Online dating: Gen Z is choosing friendships and casual arrangements over traditional dating
This piece, based on reporting in The Sydney Morning Herald, examines why many Gen Z adults are stepping away from conventional dating and prioritising friendships and looser sexual arrangements instead.
A casual joke between friends to declare a “summer of friendship” quickly became a deliberate pact: no dating, prioritise friends and avoid “crashing out” — the Gen Z term for pining and melancholic obsession. The idea resonated beyond the immediate circle, drawing interest not only from the recently heartbroken but also from those juggling casual partners, friends entering relationships and even partners in otherwise stable commitments.
There are demographic trends that help explain this shift. The author notes there are nearly 3 million single-person households in Australia, with similar patterns across much of the OECD, and that many in Gen Z are having less sex and sometimes “just finding love at the age their parents were settling down” (SMH).
Other structural forces are in play: rising educational attainment and broader career opportunities have reduced economic pressure to couple — particularly for women — while political realignments have narrowed available dating pools. The author references changing political tendencies among younger men and women in Australia and links to a related piece on Gen Z men.
“I’ve noticed among my peers an increasingly fatalistic attitude towards dating.”

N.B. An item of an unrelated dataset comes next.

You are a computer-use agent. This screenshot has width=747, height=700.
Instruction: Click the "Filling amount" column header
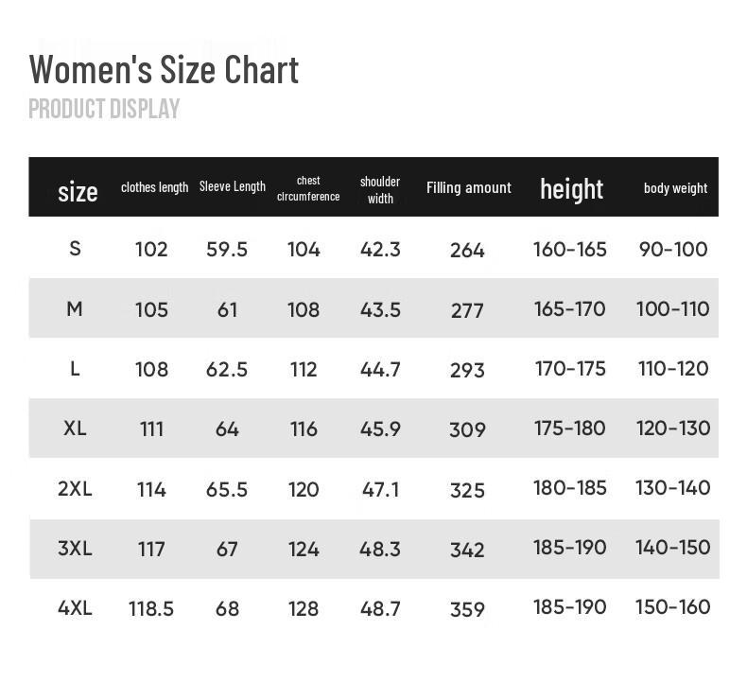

Apps contribute to the phenomenon by offering an apparently endless stream of options and a low-risk way of engaging: people can match, chat and then easily block, ghost or manufacture busyness rather than confront rejection in person. Meanwhile, new technologies are changing intimate behaviour altogether. A University of Sydney study found a significant minority of users of AI companions used them for sexual or romantic purposes (Psychology.org.au), prompting concern that always-available chatbots may displace some interpersonal intimacy.
The resulting cultural responses among Gen Z women include viral catchphrases and movements such as “decentering men”, “boysober” and “protecting your peace”, which the author argues may be less a clear rejection of modern dating and more an effort to avoid its risks.
The piece warns that attempting to eliminate heartbreak entirely risks other regrets — the “what-ifs” of never approaching someone on the dancefloor or the long-term gap left by shunning intimate risk altogether. Rather than a hard cessation of dating, the author describes adapting the summer-of-friendship rules: dating is permitted only when introductions feel communal and low-drama, and any emotional setbacks must be shared and processed with friends.